PROBLEM TO SOLVE:
Reproduce only the lines that begin at the line with "Viewport: 448px width, 254px height." and run to the end of the entries; omit every picture.

THE DATA:
BEGIN
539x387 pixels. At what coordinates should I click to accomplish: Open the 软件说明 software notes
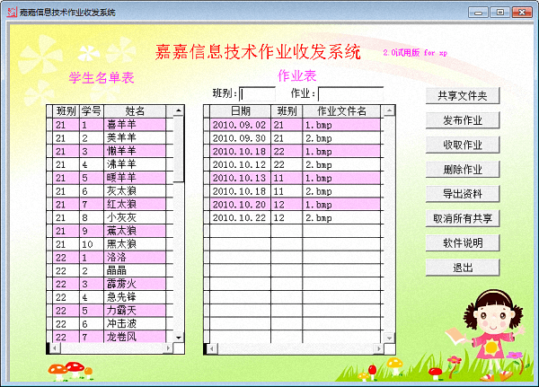point(462,242)
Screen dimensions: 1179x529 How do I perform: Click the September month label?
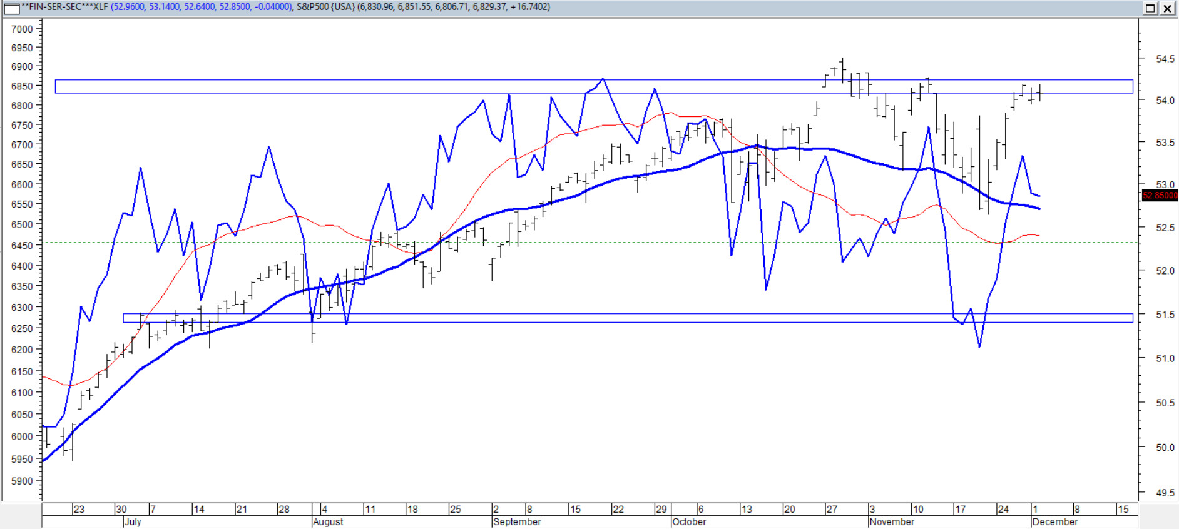coord(517,522)
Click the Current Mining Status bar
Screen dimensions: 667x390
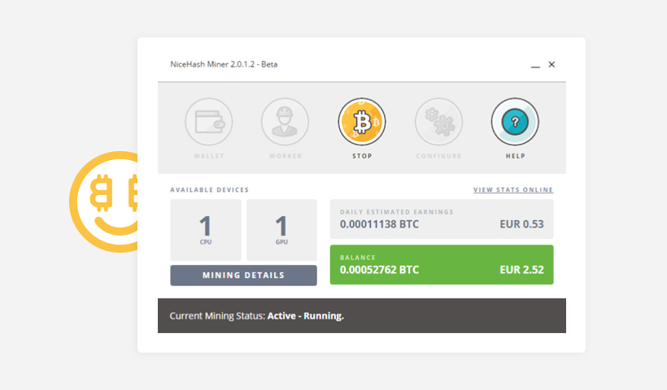pos(361,315)
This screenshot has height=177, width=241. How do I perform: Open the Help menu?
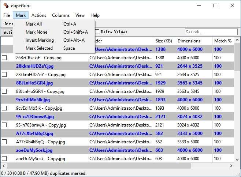pyautogui.click(x=95, y=15)
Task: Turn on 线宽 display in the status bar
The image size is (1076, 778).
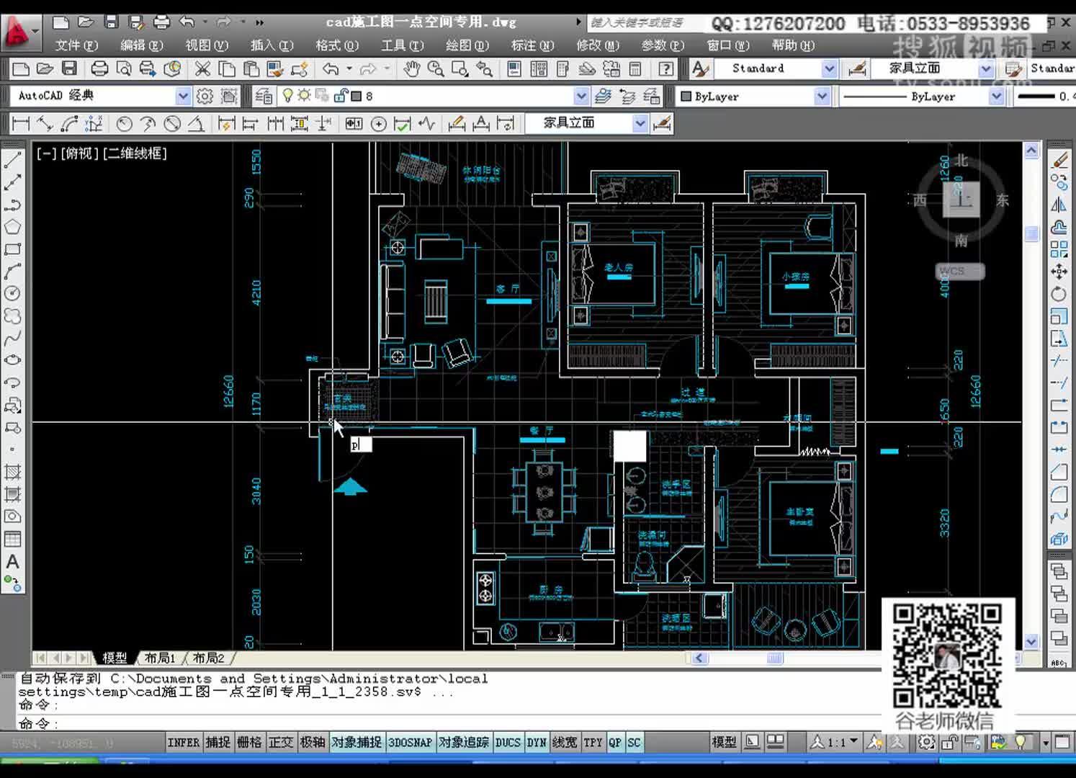Action: pyautogui.click(x=565, y=742)
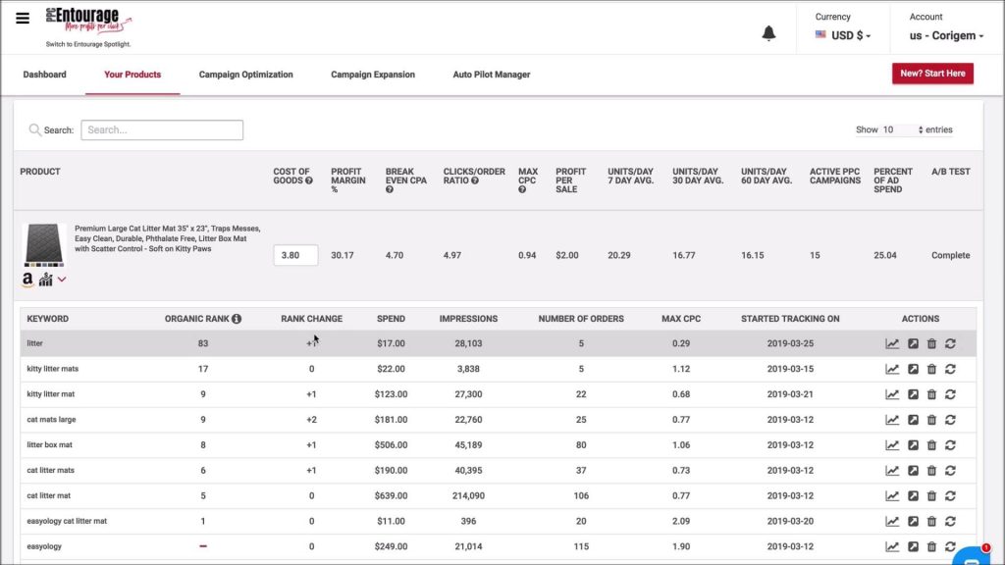Click the sales graph icon beside the Amazon logo
Image resolution: width=1005 pixels, height=565 pixels.
click(x=44, y=282)
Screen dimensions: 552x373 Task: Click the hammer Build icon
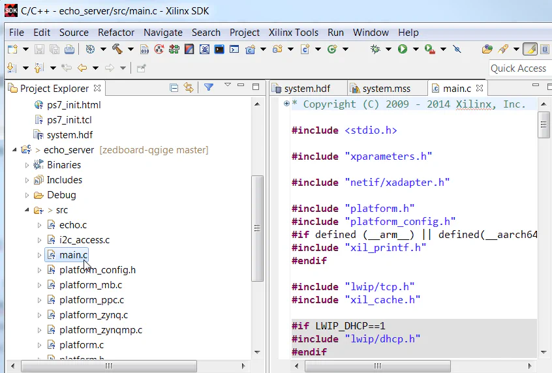117,49
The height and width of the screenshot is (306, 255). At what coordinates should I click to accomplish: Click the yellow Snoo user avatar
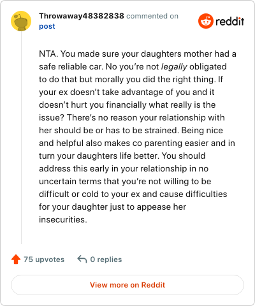pyautogui.click(x=21, y=21)
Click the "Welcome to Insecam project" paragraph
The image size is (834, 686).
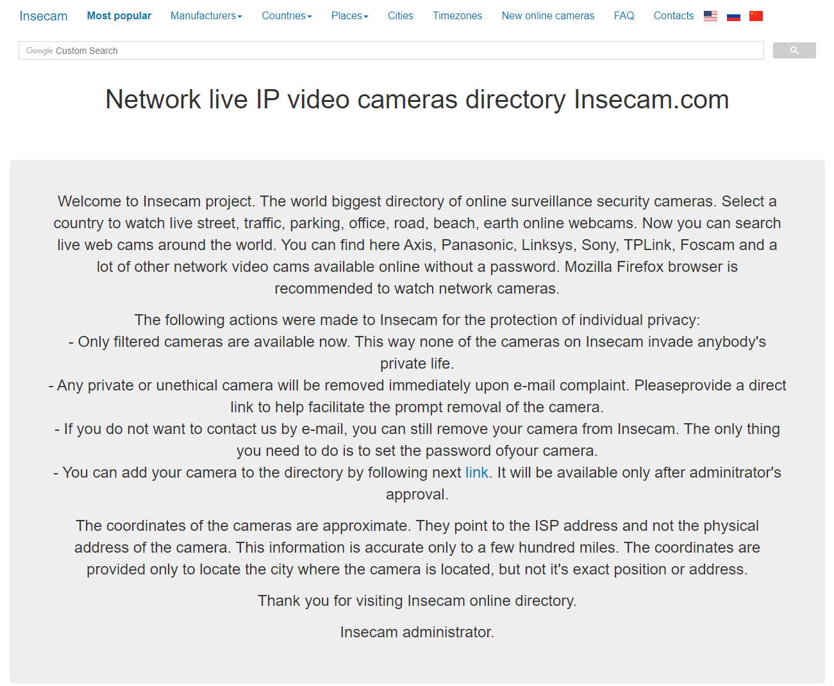click(x=417, y=245)
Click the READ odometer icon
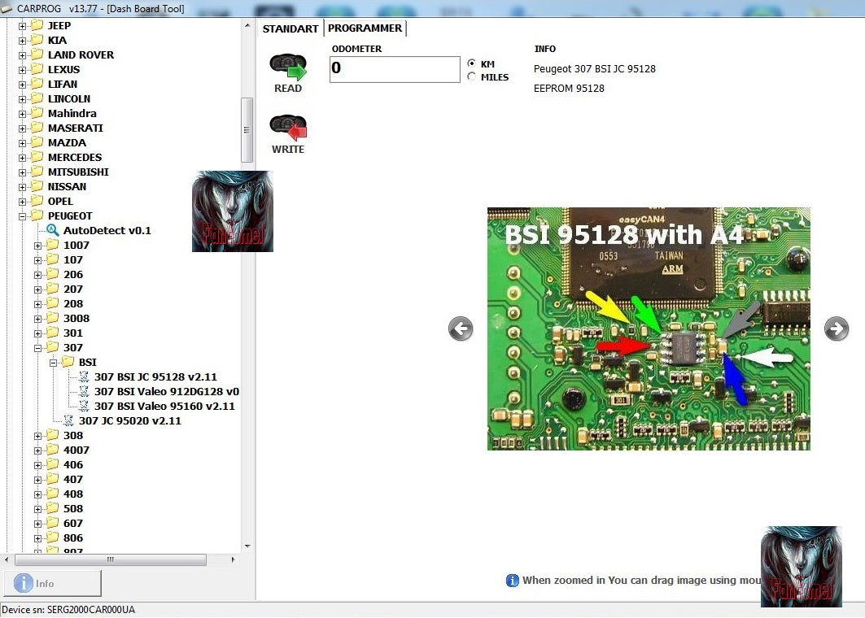This screenshot has height=618, width=865. point(288,67)
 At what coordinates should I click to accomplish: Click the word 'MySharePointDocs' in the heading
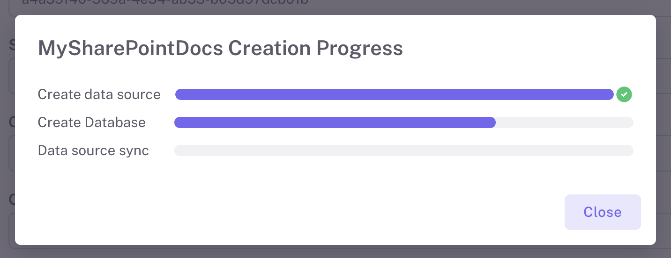tap(130, 49)
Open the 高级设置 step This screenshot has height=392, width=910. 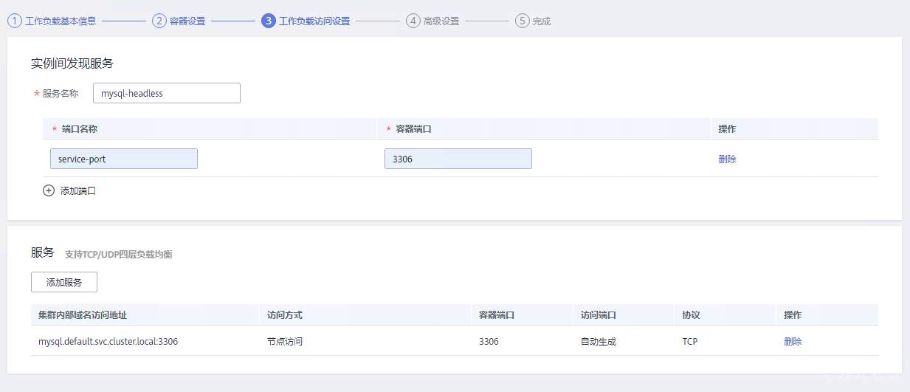(x=441, y=21)
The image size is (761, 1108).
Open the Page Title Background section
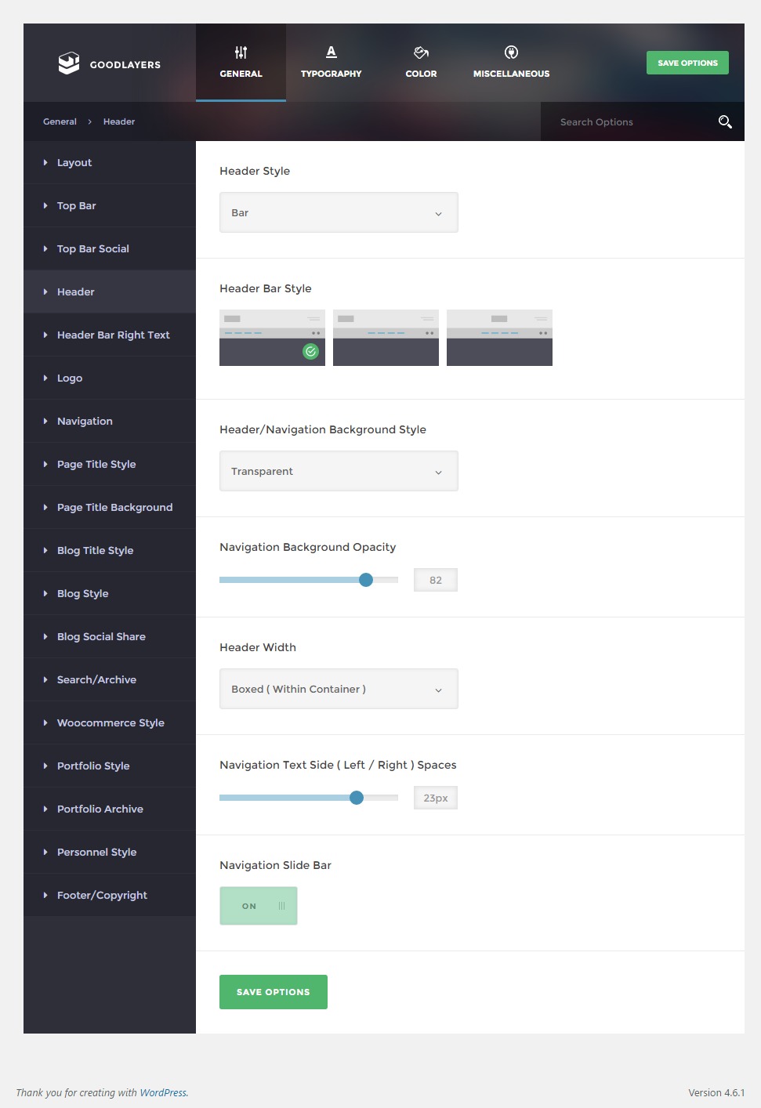[x=114, y=508]
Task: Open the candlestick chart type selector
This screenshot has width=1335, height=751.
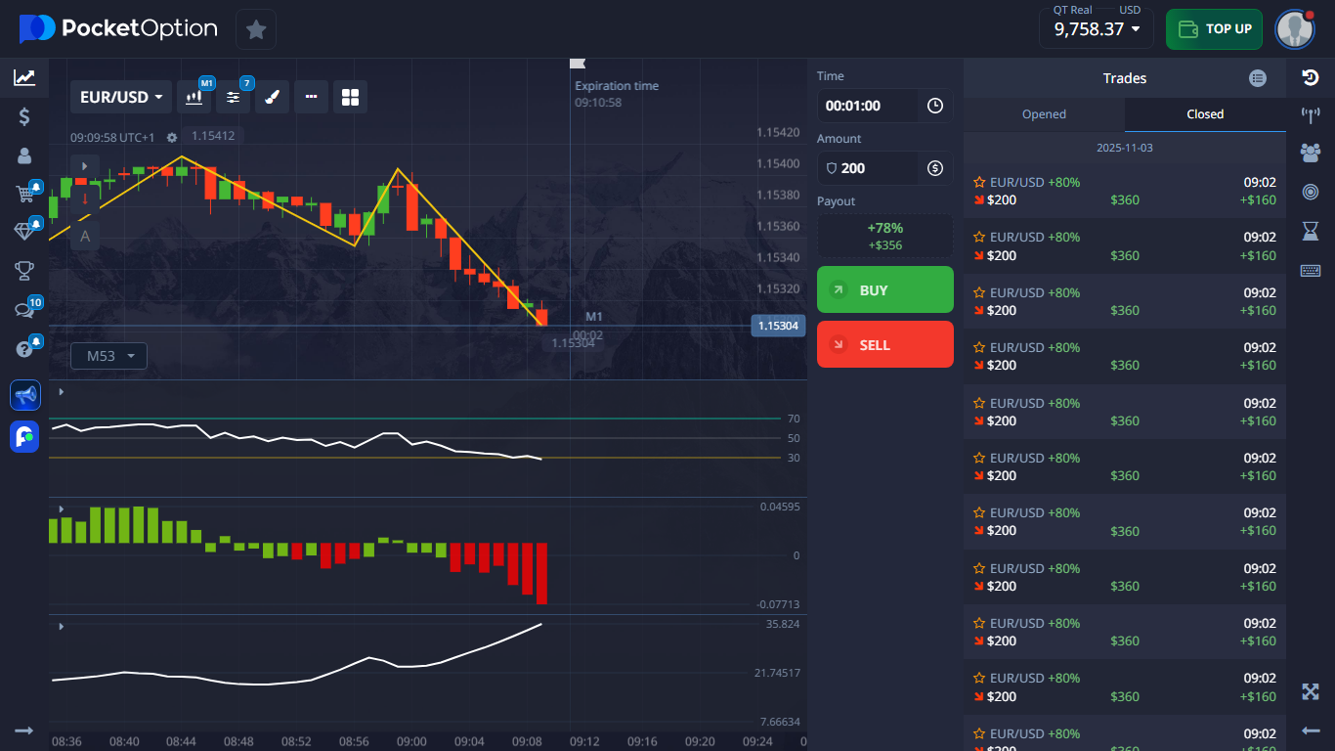Action: pyautogui.click(x=194, y=96)
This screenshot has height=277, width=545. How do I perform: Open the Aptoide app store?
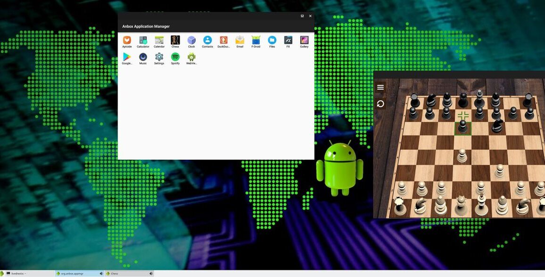[x=127, y=41]
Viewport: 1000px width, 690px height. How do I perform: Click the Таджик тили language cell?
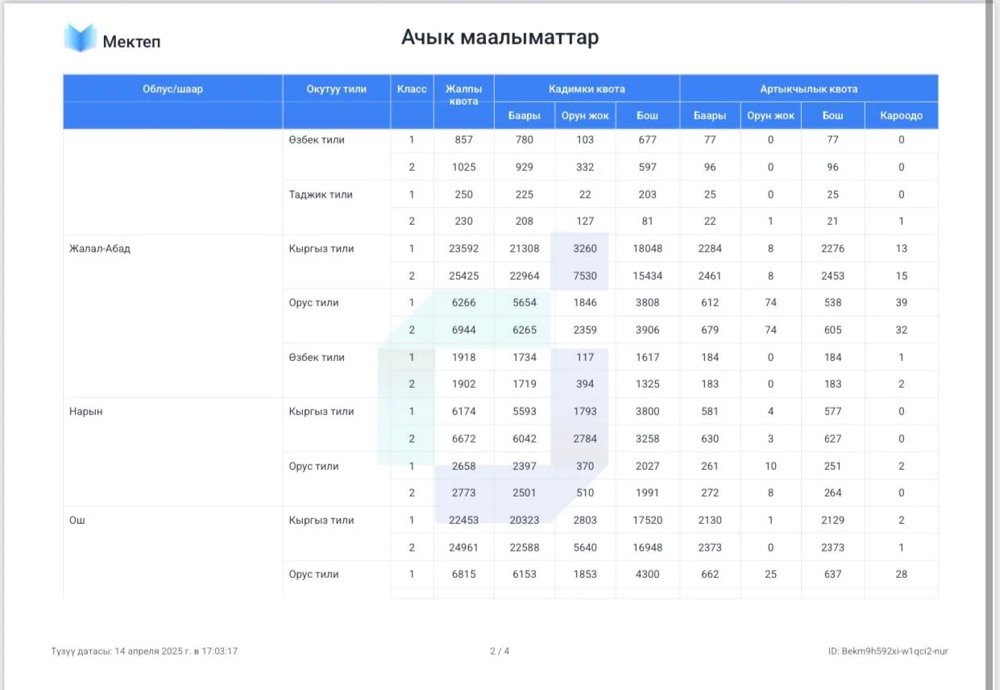click(321, 194)
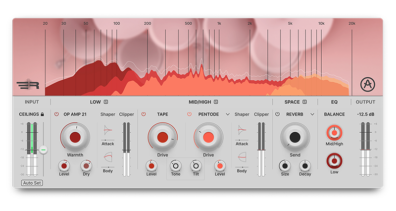Viewport: 396px width, 211px height.
Task: Disable the PENTODE module power switch
Action: [189, 114]
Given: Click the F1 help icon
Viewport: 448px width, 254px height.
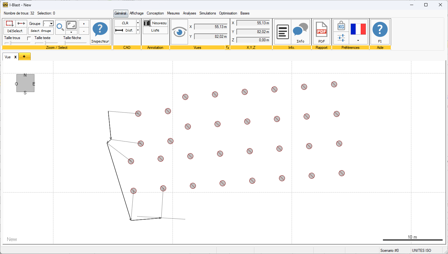Looking at the screenshot, I should [x=380, y=32].
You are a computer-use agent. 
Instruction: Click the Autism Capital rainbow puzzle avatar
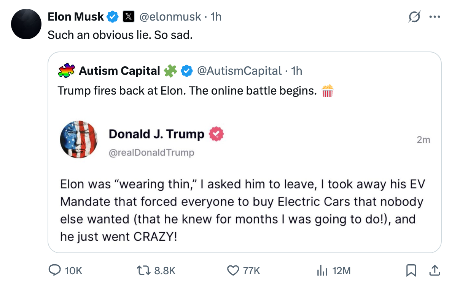click(x=67, y=71)
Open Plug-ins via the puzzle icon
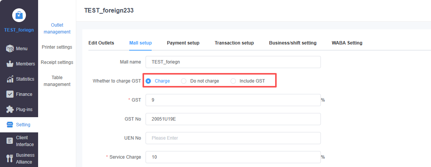431x167 pixels. pos(10,110)

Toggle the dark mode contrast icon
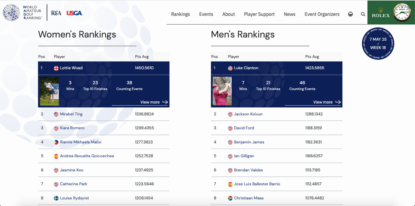[351, 14]
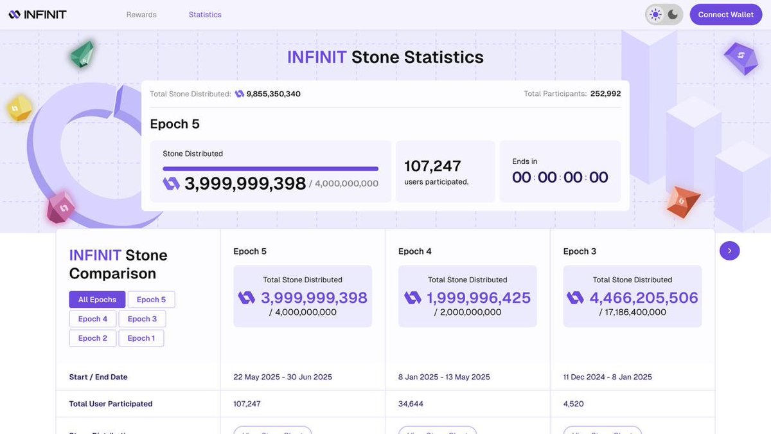Open the Rewards page
771x434 pixels.
pyautogui.click(x=141, y=14)
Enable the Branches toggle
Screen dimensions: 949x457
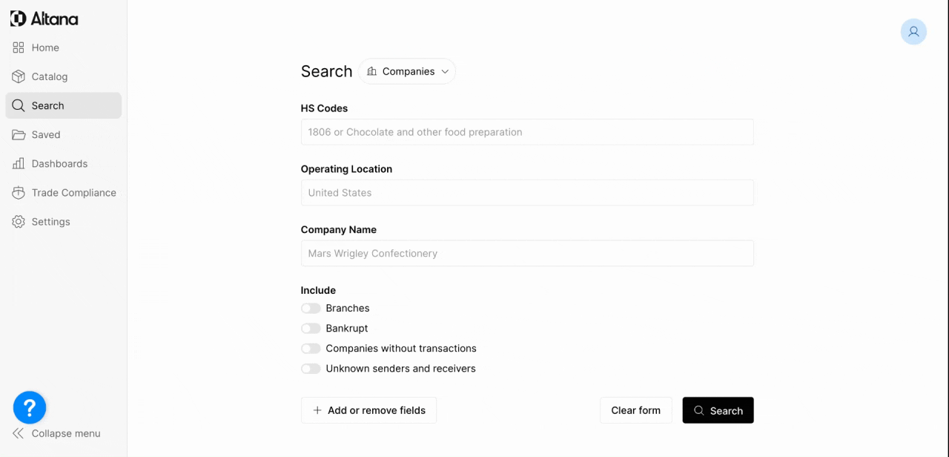point(311,309)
END
TASK RESPONSE:
Viewport: 448px width, 254px height.
Looking at the screenshot, I should [x=380, y=32].
You are a computer-use agent. 
Instruction: Click the Autism Capital rainbow puzzle avatar
click(x=67, y=71)
Open Plug-ins via the puzzle icon
431x167 pixels. pos(10,110)

Toggle the dark mode contrast icon
[351, 14]
Open the Rewards page
771x434 pixels.
pyautogui.click(x=141, y=14)
Enable the Branches toggle
Screen dimensions: 949x457
point(311,309)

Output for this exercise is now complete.